Planning a trip to Japan should be exciting!
But it can also be daunting and the options for what to do potentially overwhelming.
To help you get started, I’ve compiled 4 steps, in the form of key questions you should think about and answer. These will help you determine where to go, how long to go for, what to see and do and how to manage when you are there.
This is only the first springboard, but I’ve found this approach to be helpful to others, especially when planning their first trip. But this isn’t only for first-timers. Even now, after decades of travelling around Japan, I still use these steps to generate ideas. If you use them, it will help you discover The Real Japan…
- What Are You After?
- How Long Can You Stay?
- Where Will You Stay
- Do You Speak Japanese?
1.) What Are You After?Before you get too involved in the planning process, pause, try to clear your mind of the pre-conceptions you may have about Japan, and then think about when you are back home – what would be the stories or experiences, adventures, places, sights and sounds you experienced during your trip you would want to have and convey to family and friends.
Thinking about and forming some idea of what the takeaway memories you want after you’ve visited Japan will make pre-planning before you go there a whole lot easier. Just one very important tip on places to visit: there is far more to Japan than Tokyo!
By all means visit Tokyo, but please only have that as one part of your trip. The Real Japan lies far beyond Tokyo alone.
2.) How Long Can You Stay?The budget you want to make available will determine your options here but if you are travelling a major distance, e.g. from Europe, North America or Australasia, then the bare minimum duration I’d recommend visiting is 10 days. It is possible to do less. I’ve done 8 days before from the UK (and my wife once even did a long weekend around a business trip – not recommended!) but it is far from ideal.
You want to be thinking of between 2-3 weeks if you can. Any more than that is a bonus. If you tend to suffer from jet lag make sure you factor that into your plans, i.e. the shorter the trip the greater the proportion of your time there will be hampered by jet lag.
If you are staring from East Asia (e.g. China, India, South Korea) then your flights times can be considerably shorter and therefore a correspondingly shorter break is a practical alternative if holidays are in short supply.
3.) Where Will You Stay?
This is obviously linked to question 1 and 2 but one of the single most essential experiences of visiting Japan that I recommend everyone builds into their budget and itinerary is to stay at least one night in a traditional ryokan.

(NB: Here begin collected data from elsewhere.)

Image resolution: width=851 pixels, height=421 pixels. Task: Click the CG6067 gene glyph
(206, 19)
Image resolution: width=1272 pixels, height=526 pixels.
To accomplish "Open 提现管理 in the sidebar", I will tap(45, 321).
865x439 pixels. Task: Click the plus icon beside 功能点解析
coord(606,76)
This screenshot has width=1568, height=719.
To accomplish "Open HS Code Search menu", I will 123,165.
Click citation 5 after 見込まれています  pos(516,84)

The more remote the better. High up a mountain, overlooking a river, covered in winter snow and if that ryokan also has an onsen then that would be perfect. [If you want to know more about staying in a ryokan then read this article.]

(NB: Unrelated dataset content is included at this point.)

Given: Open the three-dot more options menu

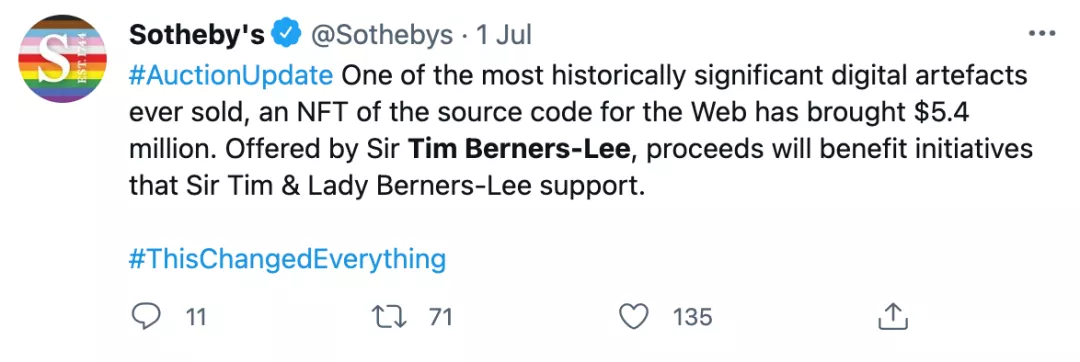Looking at the screenshot, I should pos(1041,34).
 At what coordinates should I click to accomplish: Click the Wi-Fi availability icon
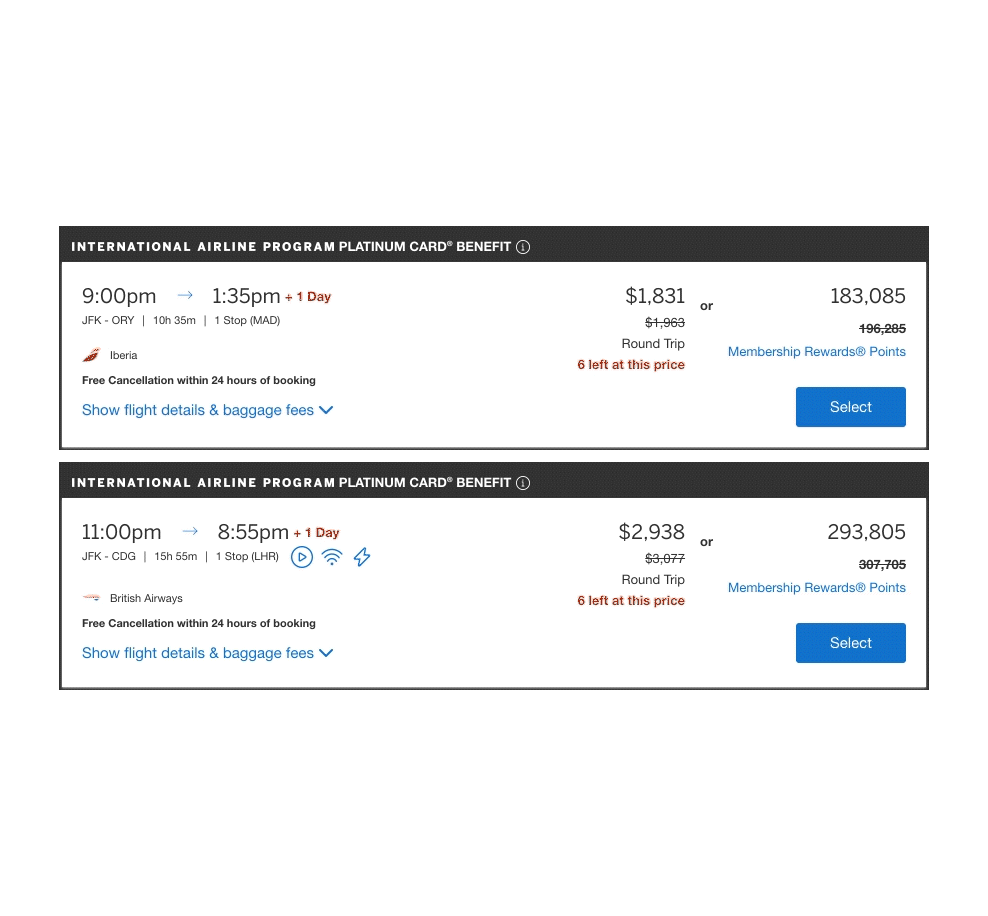click(x=332, y=557)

Compared with the west, western-style hotels in Japan (often referred to as ‘business hotels’) can offer good value accommodation. Deals can sometimes be found online, on the hotel’s website or on their Facebook page.

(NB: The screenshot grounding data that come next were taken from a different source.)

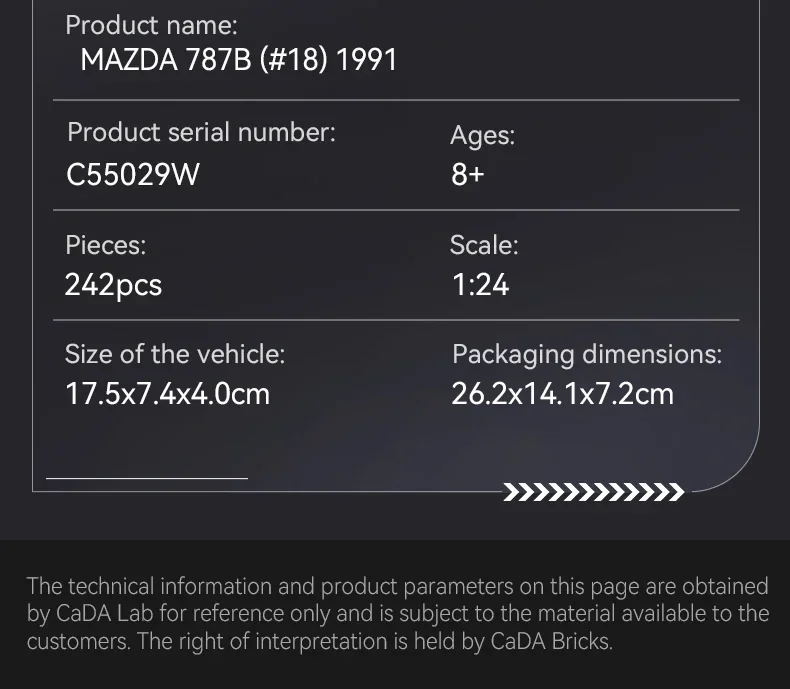Click the 26.2x14.1x7.2cm packaging value
Viewport: 790px width, 689px height.
pos(562,394)
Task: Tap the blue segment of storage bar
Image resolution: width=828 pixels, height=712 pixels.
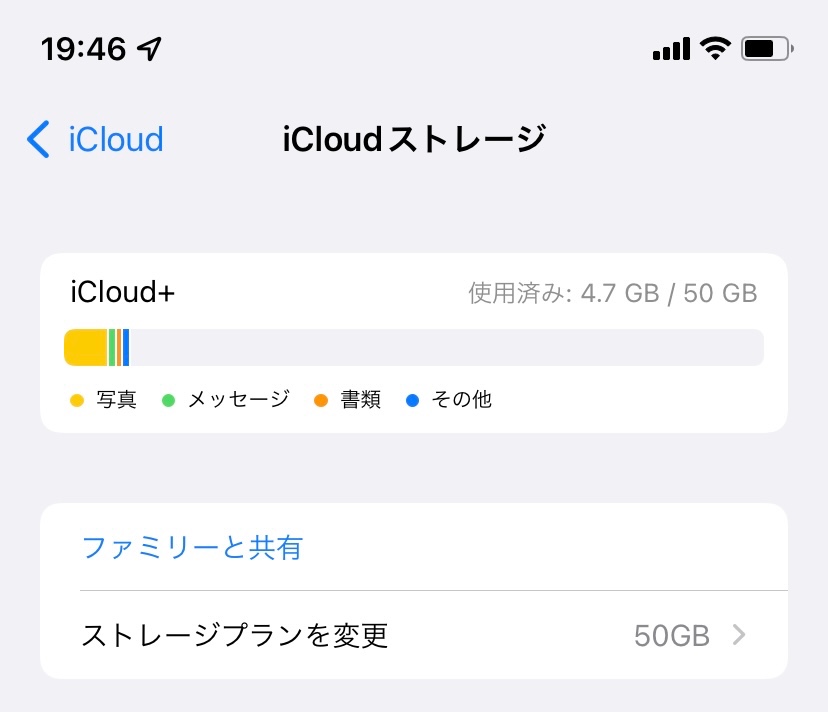Action: [x=126, y=347]
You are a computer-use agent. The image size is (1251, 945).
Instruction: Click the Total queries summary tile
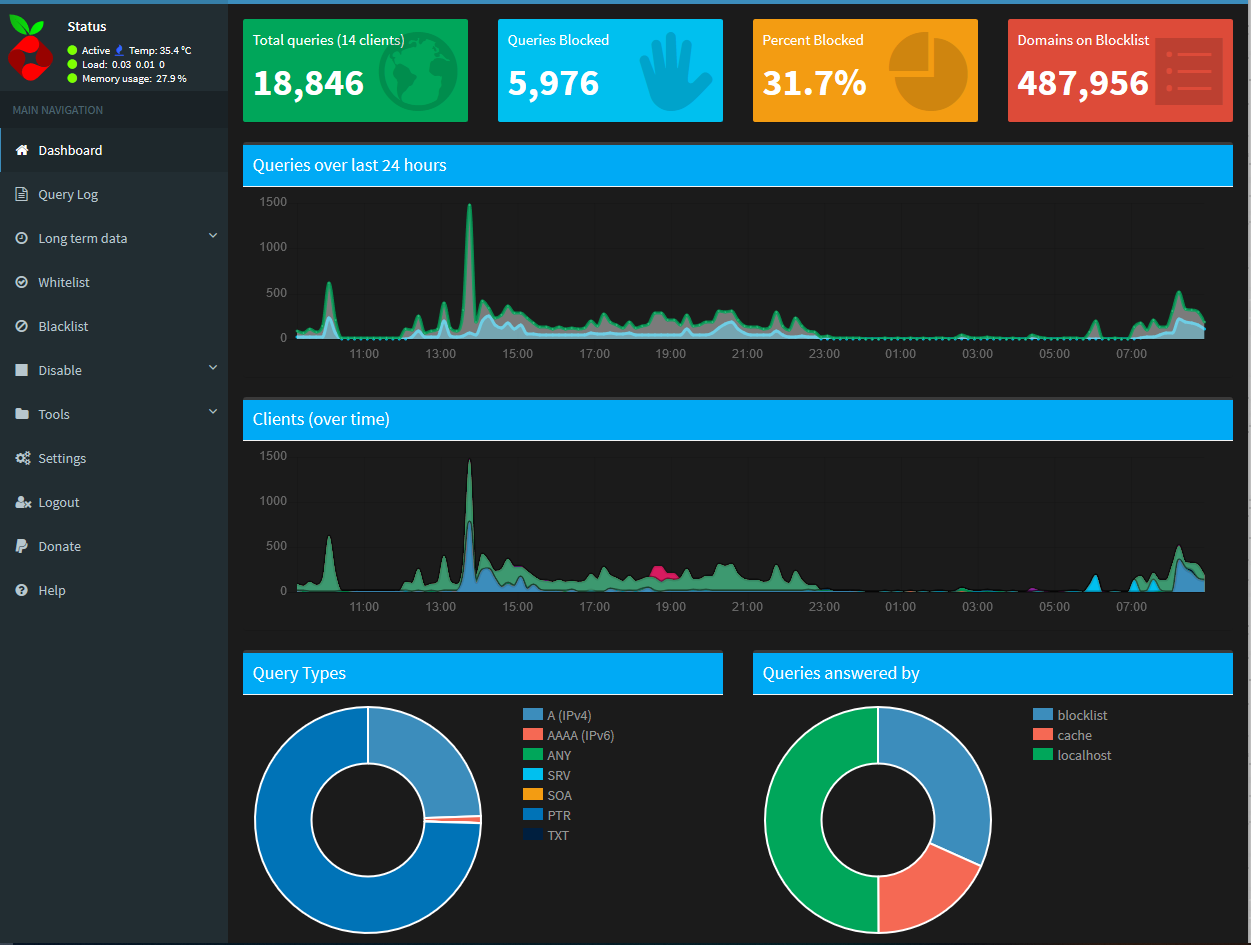tap(355, 70)
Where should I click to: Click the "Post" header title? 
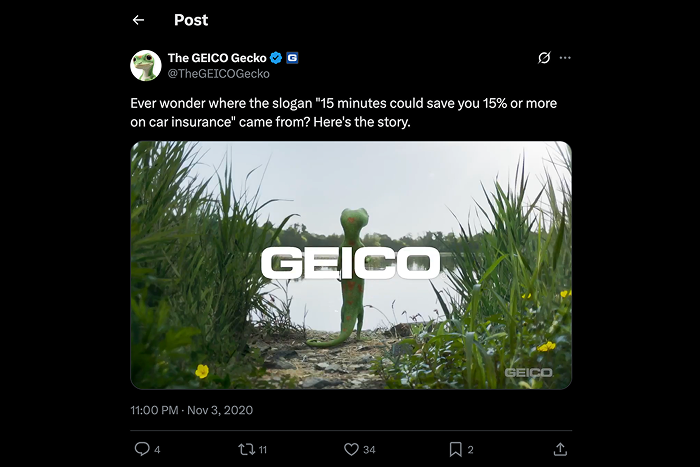pos(192,20)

If you’re doing things on a budget then there is a decent network of hostels (in one of the safest countries in the world) and camping is another option.
You may want to spend a little more and stay in minshuku (the Japanese equivalent of bed and breakfast) where you’ll be staying with someone in a spare room in their own home (where meals are sometimes also included in the price). Airbnb has plenty of accommodation across Japan spanning the price spectrum and is well worth investigating.
4.) Do You Speak Japanese?Chances are you don’t.
Don’t worry not many people can.
I still can’t – and I have a Japanese wife and family and have been exploring Japan since the 1990s. (I know, shameful.)
Whilst having a Japanese partner is an invaluable asset and advantage, it may not be convenient for you to marry a Japanese person right now. No matter, being unable to speak the language will not be the barrier you might think.
The Japanese tourist authorities are acutely aware of the perception that their language can be a major turn-off in deciding to visit their lovely country. Don’t let it be a reason to stop you. Major tourist offices will certainly have English (often multi-lingual) speaking staff and literature.
Big department stores and chain brands will at least have store guides in English. Even some small restaurants in cities and bigger towns will have English menus.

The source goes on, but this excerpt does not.